(Stored items)
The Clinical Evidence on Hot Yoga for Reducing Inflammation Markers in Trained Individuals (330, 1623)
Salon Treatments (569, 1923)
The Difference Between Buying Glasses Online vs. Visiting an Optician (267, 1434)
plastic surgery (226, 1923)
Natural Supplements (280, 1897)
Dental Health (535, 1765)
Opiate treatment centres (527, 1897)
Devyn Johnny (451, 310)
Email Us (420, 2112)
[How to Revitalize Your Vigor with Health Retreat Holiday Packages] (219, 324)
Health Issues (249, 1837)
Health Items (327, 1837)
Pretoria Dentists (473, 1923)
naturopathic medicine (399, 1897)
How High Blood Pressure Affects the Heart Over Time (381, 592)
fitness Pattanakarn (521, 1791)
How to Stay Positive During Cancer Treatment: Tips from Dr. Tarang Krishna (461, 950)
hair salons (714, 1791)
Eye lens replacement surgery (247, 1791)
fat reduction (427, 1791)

What the task requires
Copy out, from the records above, every line that holds the string "Health".

Problem solution
Dental Health (535, 1765)
[How to Revitalize Your Vigor with Health Retreat Holiday Packages] (219, 324)
Health Issues (249, 1837)
Health Items (327, 1837)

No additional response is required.